--- TASK ITEM ---
Restate the records in full, keeping every word as it is.

****************************************

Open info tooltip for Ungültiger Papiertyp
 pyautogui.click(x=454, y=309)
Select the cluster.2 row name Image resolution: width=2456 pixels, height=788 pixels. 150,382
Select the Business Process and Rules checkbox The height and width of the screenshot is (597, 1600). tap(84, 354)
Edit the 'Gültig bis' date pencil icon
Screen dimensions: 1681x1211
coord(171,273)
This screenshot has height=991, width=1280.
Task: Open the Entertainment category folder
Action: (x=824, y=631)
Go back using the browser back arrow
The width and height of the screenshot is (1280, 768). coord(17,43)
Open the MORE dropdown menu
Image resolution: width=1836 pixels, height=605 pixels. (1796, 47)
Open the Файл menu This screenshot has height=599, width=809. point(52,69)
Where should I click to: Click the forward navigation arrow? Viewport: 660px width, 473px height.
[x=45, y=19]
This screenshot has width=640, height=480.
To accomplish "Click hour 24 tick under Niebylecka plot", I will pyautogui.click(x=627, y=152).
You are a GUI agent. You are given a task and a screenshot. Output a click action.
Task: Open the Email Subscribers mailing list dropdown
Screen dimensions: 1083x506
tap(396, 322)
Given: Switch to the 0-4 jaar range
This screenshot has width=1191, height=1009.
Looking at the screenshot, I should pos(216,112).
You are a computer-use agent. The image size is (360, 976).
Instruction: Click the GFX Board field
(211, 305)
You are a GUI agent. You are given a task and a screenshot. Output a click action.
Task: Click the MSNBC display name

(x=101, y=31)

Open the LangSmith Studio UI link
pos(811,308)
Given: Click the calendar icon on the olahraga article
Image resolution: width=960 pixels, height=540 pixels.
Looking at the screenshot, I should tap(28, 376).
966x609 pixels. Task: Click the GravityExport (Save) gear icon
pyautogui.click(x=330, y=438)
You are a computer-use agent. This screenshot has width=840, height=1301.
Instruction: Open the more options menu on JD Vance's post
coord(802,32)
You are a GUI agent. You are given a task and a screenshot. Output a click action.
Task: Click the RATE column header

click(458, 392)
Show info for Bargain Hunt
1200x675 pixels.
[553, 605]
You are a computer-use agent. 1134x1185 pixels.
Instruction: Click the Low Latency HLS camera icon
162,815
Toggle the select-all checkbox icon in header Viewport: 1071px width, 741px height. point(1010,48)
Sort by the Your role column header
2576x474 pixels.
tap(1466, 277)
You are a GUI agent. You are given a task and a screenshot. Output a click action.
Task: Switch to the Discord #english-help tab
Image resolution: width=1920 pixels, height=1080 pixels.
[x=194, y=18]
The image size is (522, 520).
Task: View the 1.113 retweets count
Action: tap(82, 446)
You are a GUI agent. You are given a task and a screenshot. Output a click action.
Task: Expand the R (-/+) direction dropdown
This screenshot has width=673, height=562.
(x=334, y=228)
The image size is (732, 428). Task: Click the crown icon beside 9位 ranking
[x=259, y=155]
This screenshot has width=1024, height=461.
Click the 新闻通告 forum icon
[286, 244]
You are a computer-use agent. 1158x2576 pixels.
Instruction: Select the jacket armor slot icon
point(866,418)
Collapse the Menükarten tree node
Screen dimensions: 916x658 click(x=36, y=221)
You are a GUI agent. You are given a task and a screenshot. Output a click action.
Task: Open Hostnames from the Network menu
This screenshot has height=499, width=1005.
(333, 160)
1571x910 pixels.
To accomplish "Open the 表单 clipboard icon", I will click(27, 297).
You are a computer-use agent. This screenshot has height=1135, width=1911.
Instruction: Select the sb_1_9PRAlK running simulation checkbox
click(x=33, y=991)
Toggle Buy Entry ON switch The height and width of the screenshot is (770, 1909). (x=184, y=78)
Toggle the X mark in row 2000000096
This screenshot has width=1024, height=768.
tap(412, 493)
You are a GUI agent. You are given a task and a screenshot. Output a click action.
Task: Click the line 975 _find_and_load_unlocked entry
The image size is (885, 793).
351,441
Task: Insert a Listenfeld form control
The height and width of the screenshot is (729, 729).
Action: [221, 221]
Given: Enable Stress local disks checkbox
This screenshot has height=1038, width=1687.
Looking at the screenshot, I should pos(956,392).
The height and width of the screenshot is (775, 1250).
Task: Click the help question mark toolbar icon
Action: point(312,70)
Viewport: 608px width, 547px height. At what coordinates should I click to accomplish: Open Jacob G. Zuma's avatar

****************************************

--- SOLUTION FOR THIS EXERCISE ---
Open info tooltip for Ungültiger Papiertyp
 pyautogui.click(x=454, y=309)
Select the cluster.2 row name Image resolution: width=2456 pixels, height=788 pixels. 150,382
Select the Business Process and Rules checkbox The height and width of the screenshot is (597, 1600). tap(84, 354)
Edit the 'Gültig bis' date pencil icon
Screen dimensions: 1681x1211
coord(171,273)
This screenshot has height=991, width=1280.
Task: Open the Entertainment category folder
Action: (x=824, y=631)
Go back using the browser back arrow
The width and height of the screenshot is (1280, 768). coord(17,43)
Open the MORE dropdown menu
Image resolution: width=1836 pixels, height=605 pixels. (1796, 47)
Open the Файл menu This screenshot has height=599, width=809. point(52,69)
Where should I click to: Click the forward navigation arrow? Viewport: 660px width, 473px height.
[x=45, y=19]
This screenshot has width=640, height=480.
To accomplish "Click hour 24 tick under Niebylecka plot", I will pyautogui.click(x=627, y=152).
You are a GUI agent. You are given a task and a screenshot. Output a click action.
Task: Open the Email Subscribers mailing list dropdown
Screen dimensions: 1083x506
tap(396, 322)
Given: Switch to the 0-4 jaar range
This screenshot has width=1191, height=1009.
Looking at the screenshot, I should pos(216,112).
You are a computer-use agent. The image size is (360, 976).
Instruction: Click the GFX Board field
(211, 305)
You are a GUI agent. You are given a task and a screenshot. Output a click action.
Task: Click the MSNBC display name

(x=101, y=31)

Open the LangSmith Studio UI link
pos(811,308)
Given: Click the calendar icon on the olahraga article
Image resolution: width=960 pixels, height=540 pixels.
Looking at the screenshot, I should tap(28, 376).
966x609 pixels. Task: Click the GravityExport (Save) gear icon
pyautogui.click(x=330, y=438)
You are a computer-use agent. This screenshot has width=840, height=1301.
Instruction: Open the more options menu on JD Vance's post
coord(802,32)
You are a GUI agent. You are given a task and a screenshot. Output a click action.
Task: Click the RATE column header

click(458, 392)
Show info for Bargain Hunt
1200x675 pixels.
[553, 605]
You are a computer-use agent. 1134x1185 pixels.
Instruction: Click the Low Latency HLS camera icon
162,815
Toggle the select-all checkbox icon in header Viewport: 1071px width, 741px height. point(1010,48)
Sort by the Your role column header
2576x474 pixels.
tap(1466, 277)
You are a GUI agent. You are given a task and a screenshot. Output a click action.
Task: Switch to the Discord #english-help tab
Image resolution: width=1920 pixels, height=1080 pixels.
[x=194, y=18]
The image size is (522, 520).
Task: View the 1.113 retweets count
Action: tap(82, 446)
You are a GUI agent. You are given a task and a screenshot. Output a click action.
Task: Expand the R (-/+) direction dropdown
This screenshot has width=673, height=562.
(x=334, y=228)
The image size is (732, 428). Task: Click the crown icon beside 9位 ranking
[x=259, y=155]
This screenshot has width=1024, height=461.
Click the 新闻通告 forum icon
[286, 244]
You are a computer-use agent. 1158x2576 pixels.
Instruction: Select the jacket armor slot icon
point(866,418)
Collapse the Menükarten tree node
Screen dimensions: 916x658 click(x=36, y=221)
You are a GUI agent. You are given a task and a screenshot. Output a click action.
Task: Open Hostnames from the Network menu
This screenshot has height=499, width=1005.
(333, 160)
1571x910 pixels.
To accomplish "Open the 表单 clipboard icon", I will click(27, 297).
You are a computer-use agent. This screenshot has height=1135, width=1911.
Instruction: Select the sb_1_9PRAlK running simulation checkbox
click(x=33, y=991)
Toggle Buy Entry ON switch The height and width of the screenshot is (770, 1909). (x=184, y=78)
Toggle the X mark in row 2000000096
This screenshot has width=1024, height=768.
tap(412, 493)
You are a GUI agent. You are given a task and a screenshot. Output a click action.
Task: Click the line 975 _find_and_load_unlocked entry
The image size is (885, 793).
351,441
Task: Insert a Listenfeld form control
The height and width of the screenshot is (729, 729).
Action: [221, 221]
Given: Enable Stress local disks checkbox
This screenshot has height=1038, width=1687.
Looking at the screenshot, I should pos(956,392).
The height and width of the screenshot is (775, 1250).
Task: Click the help question mark toolbar icon
Action: point(312,70)
Viewport: 608px width, 547px height. At what coordinates should I click to accomplish: Open Jacob G. Zuma's avatar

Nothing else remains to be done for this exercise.